What to do
Extend the forum thread below about the cockatiel Elgee, picking up right after its final sentence.

# Elgee and me, a thread for us!



## Talanlirr (Jan 21, 2011)

I am making this thread in order to keep the community up to date on my tiel Elgee, and maybe get further tips and advice for training or taking care of him, ya know!


----------



## cookiemonster (Dec 30, 2010)

Soooo cute.

Always talk to your bird! It is so fun to have conversations.


----------



## WereAllMadHere (Jan 24, 2011)

Elgee is beautiful! I agree definitely talk to Elgee, I take my bird with me around the house on my shoulder so she can see everything. When you sit down for a meal include your bird (by giving Elgee a vegetable/fruit or something healthy). If your bird is young you want to make sure he starts out eating healthy early. When I got my bird she was already a year old and set on eating seeds. Make sure your bird cage isn't sitting near any drafts in the house. 

Keep us updated on how the training is going


----------



## Talanlirr (Jan 21, 2011)

Thanks, I've been doing that already. What I need to do is figure out the next step in getting him used to my hands, ya know!


----------



## WereAllMadHere (Jan 24, 2011)

The first cockatiel I had was terrified of hands, she would bite and draw blood. I got her from people that kept her locked up all day, her cage was filthy, and their grandkids were always poking at the poor bird. 

I had to take it slow around her, not make sudden movements with my hands. I got her to trust me just by giving her kisses, I'd rub her head with my chin/nose she finally got use to me after a few weeks and realized I wasn't going to torment her like her previous owners. She would never let anyone else touch her though.

I pretty much treated her like a child, firmly said no when she bit. Took her with me once a week into the shower. Took her outside during the summer, treated her like one of the family. Gave her treats when she was being good or head rubs.

Source data
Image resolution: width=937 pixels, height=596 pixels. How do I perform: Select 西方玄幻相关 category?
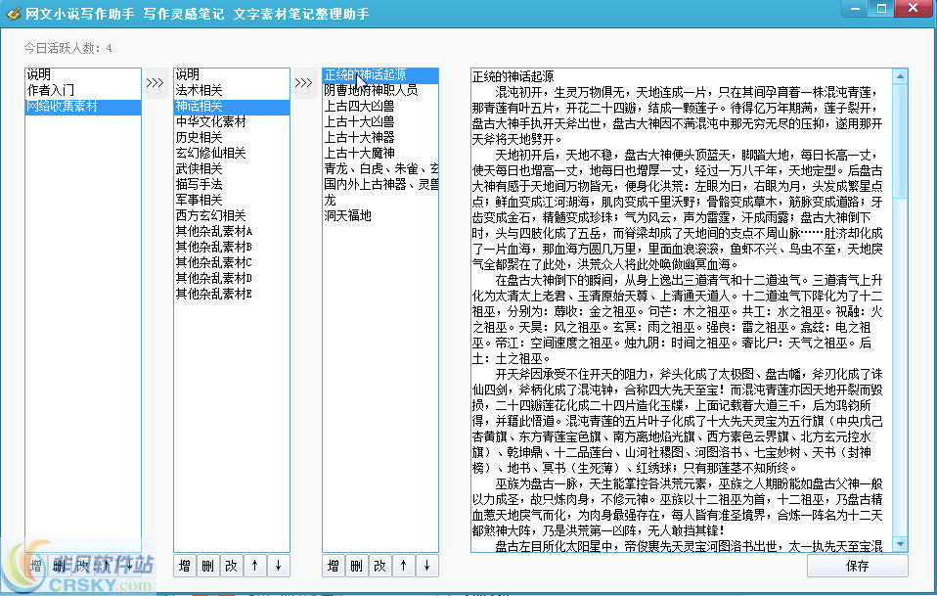(207, 214)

Answer to this task
With Cindy all I had to do was whistle to her and she loved it, but she wasn't in a bad situation when I took her in.


----------



## Talanlirr (Jan 21, 2011)

Thanks for the advice, I tried taking up my ocarina practice again, he seemed to love it, but had to stop due to the fact that I was waking people up. I forgot what time it was I guess.


----------



## lperry82 (Aug 2, 2010)

Talanlirr said:


> Thanks, I've been doing that already. What I need to do is figure out the next step in getting him used to my hands, ya know!


Im doing this so far with Taco. Im leaving my hand in the cage 10-15 mins every hour to speed things up  i will be doing this till he stops running away from my hand then i will start the trust exercise http://www.youtube.com/watch?v=NTiYpobrG8Q hopefully i will get same results as what i went through with Lucky


----------



## Talanlirr (Jan 21, 2011)

Thanks for the advice, I started doing that myself. He does love me he just seems to hate my hands, but I'll hopefully overcome that obstacle. He does love my Ocarina practice, he's given me more of a drive to get better at it.


----------



## lperry82 (Aug 2, 2010)

Keep putting your hands in the cage and leaving it in there also take him in the smallest room and keep offering your hand to him


----------



## Hu511 (Jan 9, 2011)

My cockatiels are exactly the same, they fear hands alot so. I'm following this topic, if anything works tell us the methods you used.

Goodluck.


----------



## lperry82 (Aug 2, 2010)

It really does work honest


----------



## Talanlirr (Jan 21, 2011)

HELP! Elgee perched on my forearm and fell asleep, what should I do?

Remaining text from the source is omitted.